**WHAT YOU NEED TO DO:**
Write out all the data again, exactly.

**SUPPLIED RECORDS:**
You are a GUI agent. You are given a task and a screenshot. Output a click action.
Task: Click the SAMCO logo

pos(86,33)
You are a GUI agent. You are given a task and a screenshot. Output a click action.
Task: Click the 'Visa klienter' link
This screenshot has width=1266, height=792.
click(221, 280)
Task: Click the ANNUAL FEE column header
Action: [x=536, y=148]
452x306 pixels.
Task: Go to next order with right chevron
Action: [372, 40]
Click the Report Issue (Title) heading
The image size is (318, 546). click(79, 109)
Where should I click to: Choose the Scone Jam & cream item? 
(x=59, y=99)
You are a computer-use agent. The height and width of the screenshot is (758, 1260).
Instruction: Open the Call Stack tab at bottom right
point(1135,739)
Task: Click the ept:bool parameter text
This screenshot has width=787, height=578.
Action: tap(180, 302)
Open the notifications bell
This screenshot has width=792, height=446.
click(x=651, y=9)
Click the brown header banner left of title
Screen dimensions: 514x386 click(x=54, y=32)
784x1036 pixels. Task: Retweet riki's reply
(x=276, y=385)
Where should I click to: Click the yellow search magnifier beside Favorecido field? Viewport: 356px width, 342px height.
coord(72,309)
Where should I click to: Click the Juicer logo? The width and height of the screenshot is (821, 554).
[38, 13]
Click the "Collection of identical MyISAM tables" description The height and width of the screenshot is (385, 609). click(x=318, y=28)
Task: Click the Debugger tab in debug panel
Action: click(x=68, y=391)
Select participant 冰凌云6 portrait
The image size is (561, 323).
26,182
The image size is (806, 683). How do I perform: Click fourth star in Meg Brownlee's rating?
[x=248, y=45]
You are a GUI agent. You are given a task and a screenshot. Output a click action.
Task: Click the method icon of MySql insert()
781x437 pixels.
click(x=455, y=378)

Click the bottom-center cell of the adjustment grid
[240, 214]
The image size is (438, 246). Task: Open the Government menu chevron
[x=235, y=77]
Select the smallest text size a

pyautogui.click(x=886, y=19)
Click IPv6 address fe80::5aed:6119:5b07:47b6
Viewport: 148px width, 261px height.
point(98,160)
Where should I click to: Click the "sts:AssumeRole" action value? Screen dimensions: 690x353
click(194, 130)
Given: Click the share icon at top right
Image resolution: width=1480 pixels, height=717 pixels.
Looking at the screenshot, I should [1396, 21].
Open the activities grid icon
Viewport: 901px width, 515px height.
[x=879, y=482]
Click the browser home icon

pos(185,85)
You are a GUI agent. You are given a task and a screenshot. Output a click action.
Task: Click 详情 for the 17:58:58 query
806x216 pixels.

**TASK OUTPUT:**
You are a GUI agent. You are given a task and a screenshot. Output a click action.
Task: Click the SAMCO logo

pos(86,33)
You are a GUI agent. You are given a task and a screenshot. Output a click action.
Task: Click the 'Visa klienter' link
This screenshot has width=1266, height=792.
click(221, 280)
Task: Click the ANNUAL FEE column header
Action: [x=536, y=148]
452x306 pixels.
Task: Go to next order with right chevron
Action: [372, 40]
Click the Report Issue (Title) heading
The image size is (318, 546). click(79, 109)
Where should I click to: Choose the Scone Jam & cream item? 
(x=59, y=99)
You are a computer-use agent. The height and width of the screenshot is (758, 1260).
Instruction: Open the Call Stack tab at bottom right
point(1135,739)
Task: Click the ept:bool parameter text
This screenshot has width=787, height=578.
Action: tap(180, 302)
Open the notifications bell
This screenshot has width=792, height=446.
click(x=651, y=9)
Click the brown header banner left of title
Screen dimensions: 514x386 click(x=54, y=32)
784x1036 pixels. Task: Retweet riki's reply
(x=276, y=385)
Where should I click to: Click the yellow search magnifier beside Favorecido field? Viewport: 356px width, 342px height.
coord(72,309)
Where should I click to: Click the Juicer logo? The width and height of the screenshot is (821, 554).
[38, 13]
Click the "Collection of identical MyISAM tables" description The height and width of the screenshot is (385, 609). click(x=318, y=28)
Task: Click the Debugger tab in debug panel
Action: click(x=68, y=391)
Select participant 冰凌云6 portrait
The image size is (561, 323).
26,182
The image size is (806, 683). How do I perform: Click fourth star in Meg Brownlee's rating?
[x=248, y=45]
You are a GUI agent. You are given a task and a screenshot. Output a click action.
Task: Click the method icon of MySql insert()
781x437 pixels.
click(x=455, y=378)

Click the bottom-center cell of the adjustment grid
[240, 214]
The image size is (438, 246). Task: Open the Government menu chevron
[x=235, y=77]
Select the smallest text size a

pyautogui.click(x=886, y=19)
Click IPv6 address fe80::5aed:6119:5b07:47b6
Viewport: 148px width, 261px height.
point(98,160)
Where should I click to: Click the "sts:AssumeRole" action value? Screen dimensions: 690x353
click(194, 130)
Given: Click the share icon at top right
Image resolution: width=1480 pixels, height=717 pixels.
Looking at the screenshot, I should [1396, 21].
Open the activities grid icon
Viewport: 901px width, 515px height.
[x=879, y=482]
Click the browser home icon

pos(185,85)
You are a GUI agent. You are given a task and a screenshot. Output a click action.
Task: Click 详情 for the 17:58:58 query
806x216 pixels.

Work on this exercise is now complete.